From platform-centric thinking to a system-of-systems architecture
The transformation Luzeaux describes is architectural as much as procedural. NATO is shifting "from a platform-centric to a system-of-systems world," he said, where the decisive problem is not a single weapon, sensor, or vehicle but how disparate assets are orchestrated. He emphasized that "what is important is the orchestration between the different assets." Concrete examples include treating functions separately from platforms — for instance, using 5G antennas not only as communications nodes but also as sensors — and connecting national capabilities so that a U.S. drone could work with a German command-and-control system and a French sensor. Allied Command Transformation, Luzeaux said, focuses on "put[ting] the glue between the different things" countries bring to operations to create coherent, interoperable forces.
Shorter cycles: experimentation, exercises, and rapid adaptation
Luzeaux stressed the need to move beyond decades-long procurement and acquisition timelines. NATO now pairs long-term investment programs with "much shorter-term cycles, experimentations, exercises." He cited layered counter-UAS experimentation that tests different approaches every two or three months as an example of the new tempo. Exercises, he added, play a dual role: they are laboratories for new approaches and the mechanism by which procedures are standardized so forces from different countries can "fight together."

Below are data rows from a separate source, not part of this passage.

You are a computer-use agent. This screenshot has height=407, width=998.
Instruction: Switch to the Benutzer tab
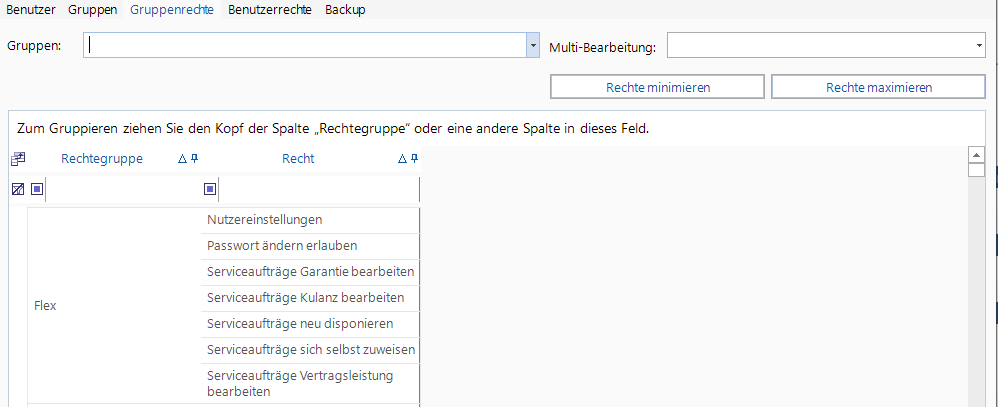click(x=31, y=10)
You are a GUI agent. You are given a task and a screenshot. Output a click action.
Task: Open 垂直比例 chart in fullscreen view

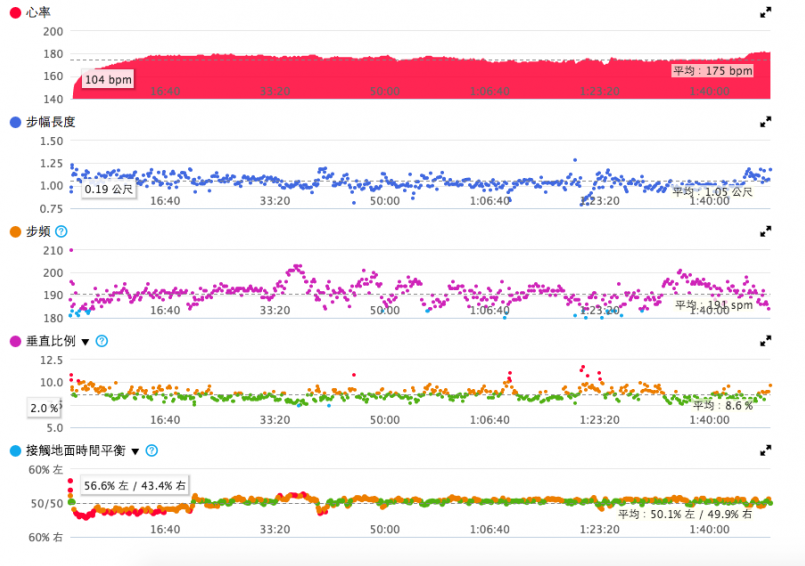tap(765, 341)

Standards: adopting commercial and international norms
Standards policy is changing alongside architecture and tempo. Luzeaux acknowledged that NATO historically had "too many" standards and that they could take too long to implement. The new policy, he said, favors taking existing international standards and those from the civilian and commercial worlds — "use them, adopt them, not adapt them" — to speed integration. For rapidly emerging threats such as Shahed drones, he described a two-track posture: short-term reactive initiatives to address immediate needs and longer-term efforts that integrate into broader capability programs.
What this means for NATO militaries, technologists, and exercise planners
- NATO militaries: Expect a growing emphasis on integrating national platforms into coalition-wide architectures. Commanders will increasingly prioritize orchestration of multi-domain effects rather than single-platform performance.
- Technologists and security teams: Rapid, recurring experimentation cycles — every two to three months in some cases — mean prototypes and integration efforts must be designed for interoperability and quick iteration, including repurposing commercial components (for example, 5G hardware as sensors).
- Exercise planners and northern maritime forces: Exercises will be a key vehicle for standardizing procedures; Luzeaux pointed to a Baltic Sea experiment launched last year that now uses uncrewed surface vehicles to patrol and detect Russia’s so-called shadow fleet and that has already been adopted by several northern countries.
Conclusion
Maj. Gen. Luzeaux’s remarks sketch an alliance responding to compressed innovation timelines with a mix of architectural rethinking, faster experimentation, and pragmatic adoption of civilian standards. The clearest throughline is orchestration: not whether a single platform is best, but how many assets—"the right number, at the right place, at the right time"—can be made to work together. NATO’s next test will be sustaining that speed of learning and ensuring short-term experiments feed into enduring, interoperable capabilities across member states.